======== Excerpted text ========
I've not done all that well with most of my life. you can tell by reading what i write. i can honestly say though that these past six years have been exciting, and eye opening. I've grown a lot these past six years in every area of my life. i guess the main thing, and most important that i learned was a little bit about loving others, and myself.

right now though I'm twisted, and fighting with demons. the evil side of me wants to lash out, and blame others for my problems. granted there are some factors that have contributed to my demise caused by others. i want to throw a fit, and scream, and fight with anybody that walks into my path. i want to take all my anguish out on the one that is stupid enough to cross my path with any ignorance at all!!
although, something deep inside of me is over-riding whatever rage that's trapped inside of me. I've been faced with what's heading my direction, and i know how difficult that it is to survive. I've decided to help these others that live in my house not to wind up in the same situation that I'm heading into.
 it's not easy dealing with an irrational being, because they are flipping out, because of some minor inconvenience that they can't handle. they tend to get on my last nerve with all the cussing, fussing, and threatening. i just know in my heart if one of them decided that they had to lay hands on me instead of just jawing at me that the end results wouldn't be pretty.   honestly,...........it would be a fight to the death, because i don't have nothing else to lose in my eyes!! right now my own life has little value.

maybe i feel the need to help others because i really don't think that i can survive another outdoor adventure. that's my two options. either live in the woods, or in a mission. if i can get hooked up in a mission doing the right thing i can get some things done that i really need to happen in my life. the problem with that personally with me is that i would never have a private moment, and would be herded like animals in a corral. standing in line to eat and shower. the good thing is that i could eat and shower. you always have to worry about somebody stealing your stuff, because your always surrounded by desperate people. although, it the mist of all that scum you will find a few really good people that their lives simply went belly up.

as far as living in the woods it does pose it's problems. taking a bath is a major one. if you don't have a tent is almost impossible to live in the woods, especially in the summer time. the bugs are brutal, and I'm talking about all the bugs. the night time animals can shock you when they wake you up sniffing you. most of the animals in north Florida really want harm you, but there is a few that will. there are panthers, bears, wild hogs, alligators, wild dogs, and some vicious snakes out there. these are you night time woes. the crap that you wind up doing in the daylight hours to survive can be heart breaking, and land a man behind bars.

i think that I've gotten too old to even try to live like this. I'm used to the comforts of ac, ice, refrigerators, and walls surrounding my bed. plus, my body has suffered some major malfunctions that will not allow me the skills that it takes to survive in an outside environment.

well,......................i guess that settles it. my next move will be to the mission. i just hope that i can become numb enough to the things around me, that i can stay in it for as long as it takes. the good Lord only knows how long that will take!!
========
Repeat word for word everything from "well,......................i guess that" down to "that will take!!" in the post about choosing between the woods and a mission. The records have no connection to the post about choosing between the woods and a mission.
======== Extracted entries ========
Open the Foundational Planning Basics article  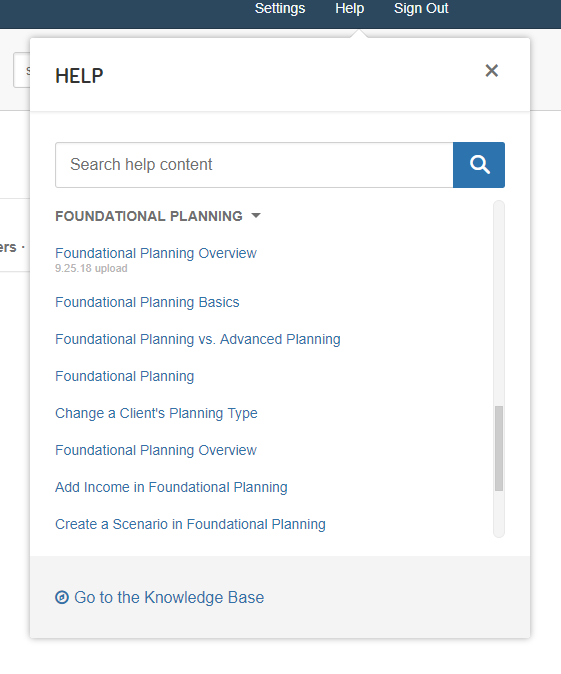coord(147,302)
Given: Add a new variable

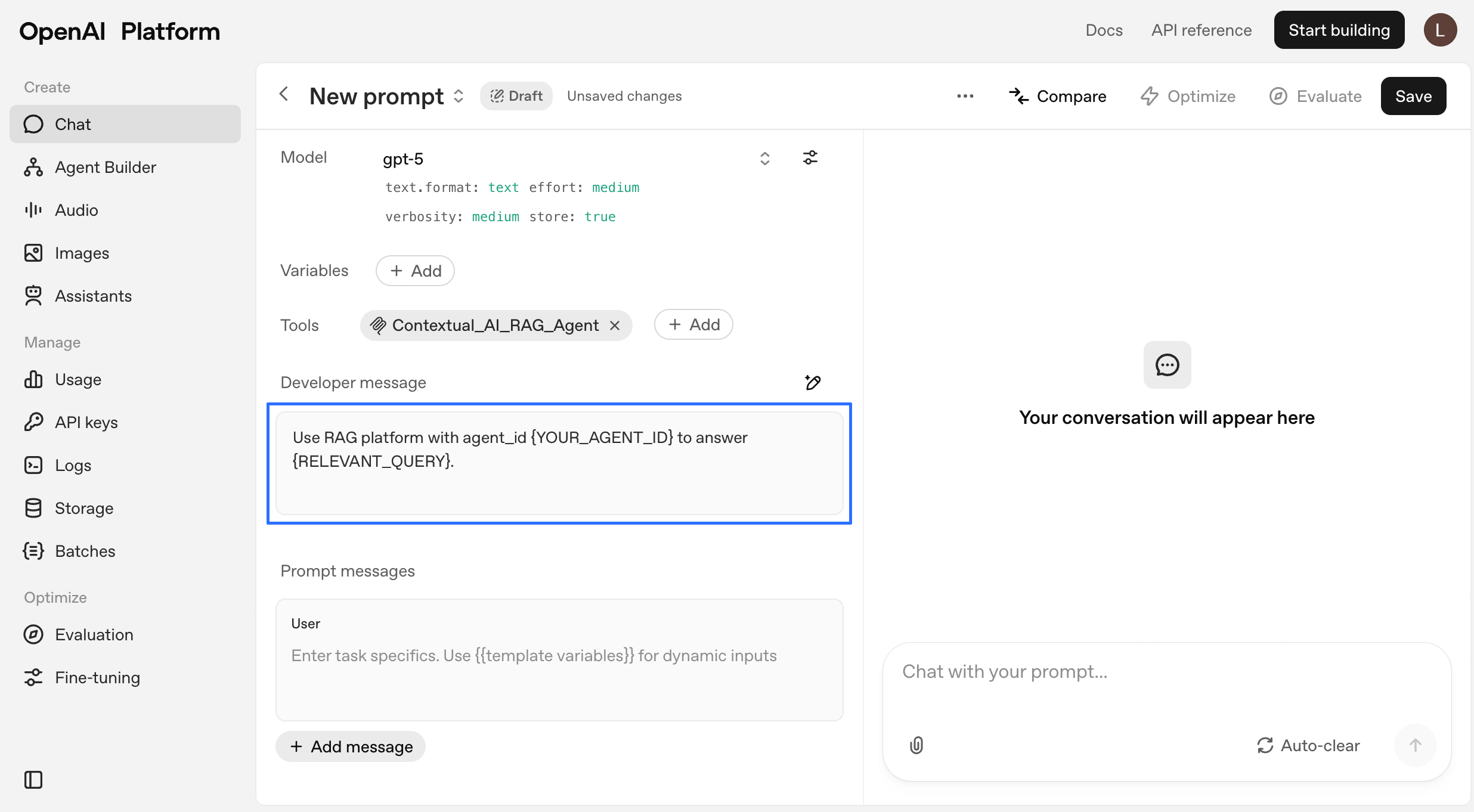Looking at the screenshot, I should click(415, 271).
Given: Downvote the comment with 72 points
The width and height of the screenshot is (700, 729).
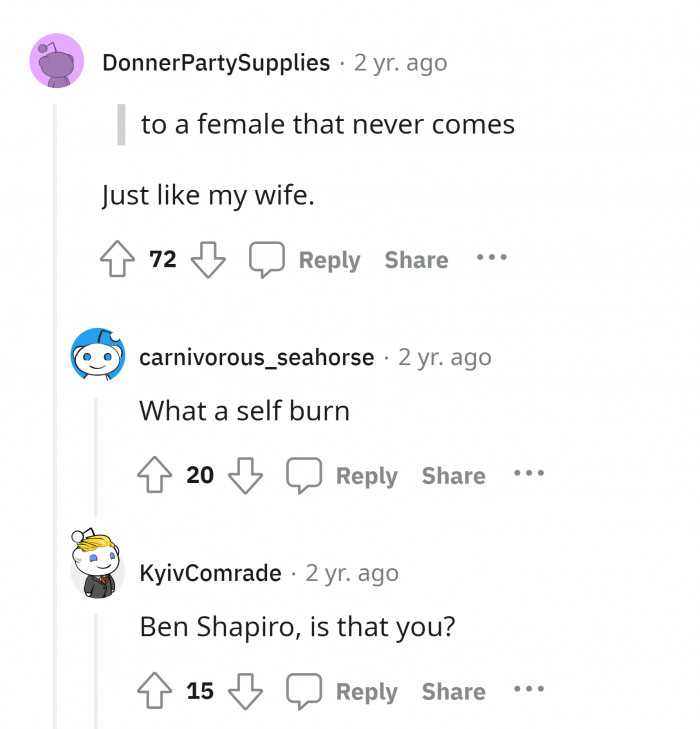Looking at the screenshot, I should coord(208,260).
========
======== Extracted entries ========
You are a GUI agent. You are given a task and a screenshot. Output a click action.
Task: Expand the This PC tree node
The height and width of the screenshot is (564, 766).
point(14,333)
========
• [Written reply]
well,......................i guess that settles it. my next move will be to the mission. i just hope that i can become numb enough to the things around me, that i can stay in it for as long as it takes. the good Lord only knows how long that will take!!